Evangelical antipathy toward climate science, however, is far from uniform, and there has been a growing movement of environmental activism among the politically active subgroup. Groups such as the Evangelical Climate Initiative, which include more than 300 senior evangelical leaders in the United States, say they are convinced that “it is time for our country to help solve the problem of global warming.”

Faith ‘hijacked by politics’

But other scholars see a decades-long effort by conservatives to discredit climate science as the primary force behind the current skepticism. “The kind of language we’re hearing now dates back to the early 1990s, and comes from the conservative think tanks who – as the Kyoto Protocols were being put together – began releasing articles and books and reports all emphasizing uncertainty about global warming,” says John Cook, professor at George Mason University’s Center for Climate Change Communication. 
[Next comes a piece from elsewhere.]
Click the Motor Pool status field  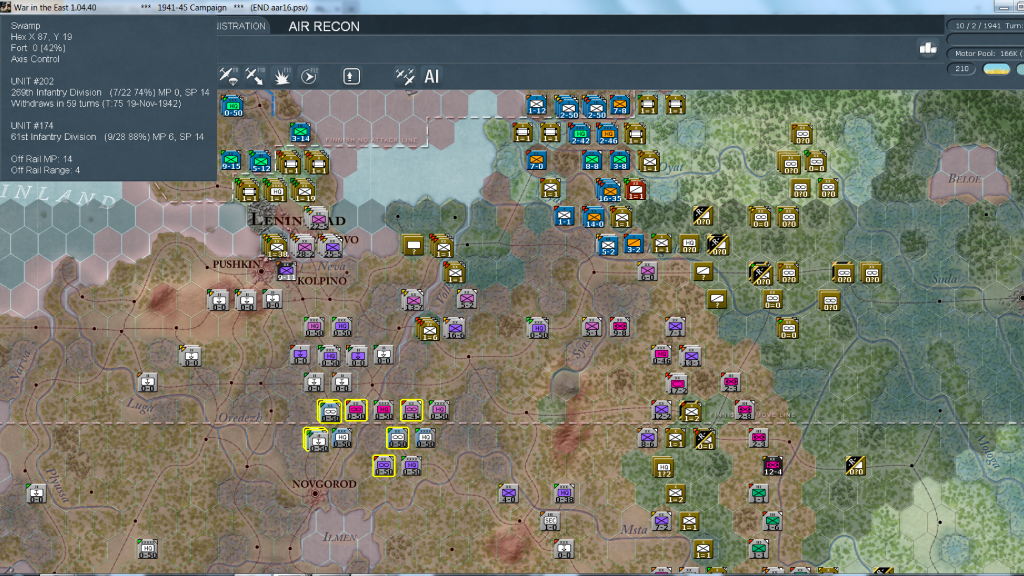986,52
“Even as the science has gotten stronger and stronger, the language hasn’t changed,” he continues. “They’re still using the same arguments,” noting that now it’s “become the framing” of the issue and one that many people now accept.

There is also Republicans’ growing distrust of science. Whereas 30 or 40 years ago, surveys showed Democrats and Republicans trusting scientists around the same level, in recent decades that gap has widened, notes Professor Cook.

In a recent survey conducted mainly online by the Pew Research Center examining Americans’ feelings about climate scientists, the partisan divide was stark. Some 70 percent of liberal Democrats said they trusted climate scientists to give full and accurate information about the causes of climate change, compared with just 15 percent of conservative Republicans.

Similarly, just two years ago, 54 percent of Republicans said American colleges and universities had a positive impact on the country, with only 37 percent saying higher education had a negative impact, according to Pew Research surveys.

In a dramatic two-year shift, however, today nearly 60 percent of Republicans now see American higher education as having a negative effect on the country, according to Pew’s survey. By contrast, 72 percent of Democrats and 55 percent of the country as a whole see American colleges and universities positively.

For her part, Hayhoe says she sees those religious arguments as a smokescreen for people’s real objections: that they don’t like the perceived solutions.

“The idea that caring about this world that God created for us is somehow contrary to Christian belief is completely unbiblical,” she says. “In the US, our faith has been hijacked by our politics.”